Monday, Apr. 13, 1953
Comeback
The word "opera" would be box-office poison--or so the producers of Composer Marc Blitzstein's Regina decided when it opened on Broadway four years ago. They labeled Regina a "musical drama," and invited the drama critics as well as the music critics to review it. The drama critics, whose notices are the ones that count at the Broadway box office, came and shook their heads; Blitzstein's musical version of Lillian Hellman's The Little Foxes seemed to them an unnecessary intrusion on a fine play. Regina ran for 56 performances, then gave up.
Last week, at Manhattan's busy City Center, Regina came back with a bang and a burst of bravos--and as opera unashamed. Composer Blitzstein had trimmed down the spoken dialogue in his libretto, tightened up the orchestration, and included three musical episodes which were dropped in the pre-Broadway tryouts of the old production. The result still showed a slight tendency to be musically episodic, but the opera more than made up for this with its sharp scoring for a set of characters more real and gutty than most modern opera can lay claim to.
The rapacity of Regina Hubbard and her scheming brothers gives Blitzstein a chance to point up their bile-laden words with incongruously sweet sounds, and he makes the most of it--as when Regina sings a waltz with such words as
I don't mind handling money, handfuls of money--
Money means things, and the things I can do with things! . . .
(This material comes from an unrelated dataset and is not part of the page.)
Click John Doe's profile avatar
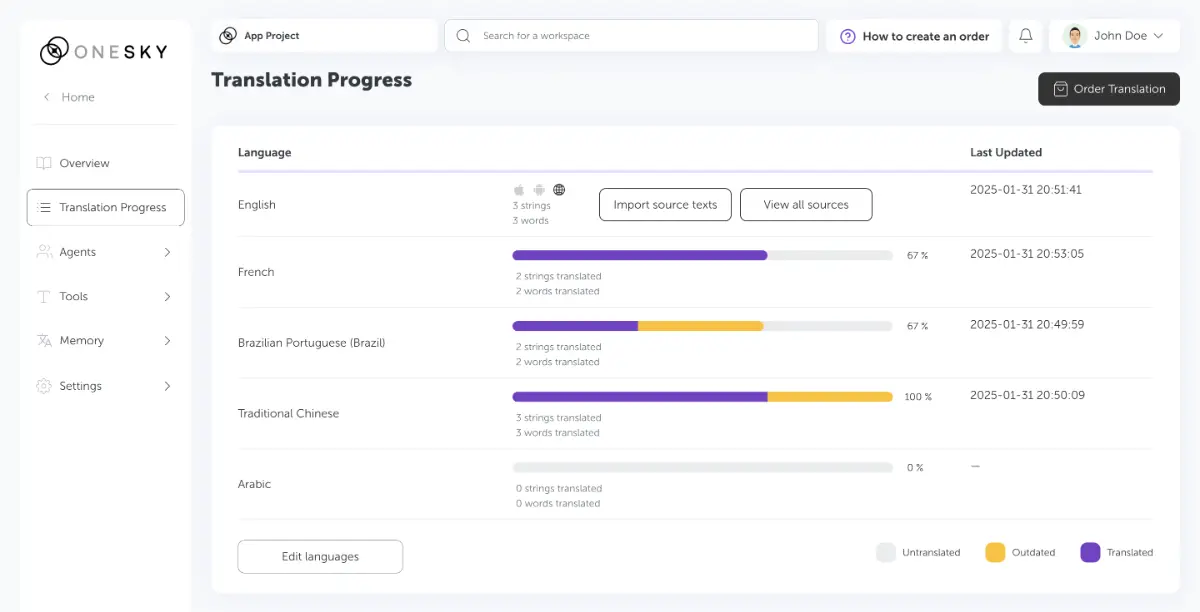 coord(1075,36)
More feeble by far than the meek and the weak
Are the noble, the nibbling, and Not-Quite-Poor.
I'm in love with things . . .
Handsome Brenda Lewis as Regina Hubbard handles her role of super-bitch Tallulah Bankhead's in The Little Foxes) with the command of an actress as well as with a soprano of range and authority. But Regina's musical high point is the third-act Rain Quartet, which for lightness and inventive charm beats anything on Broadway for a long time.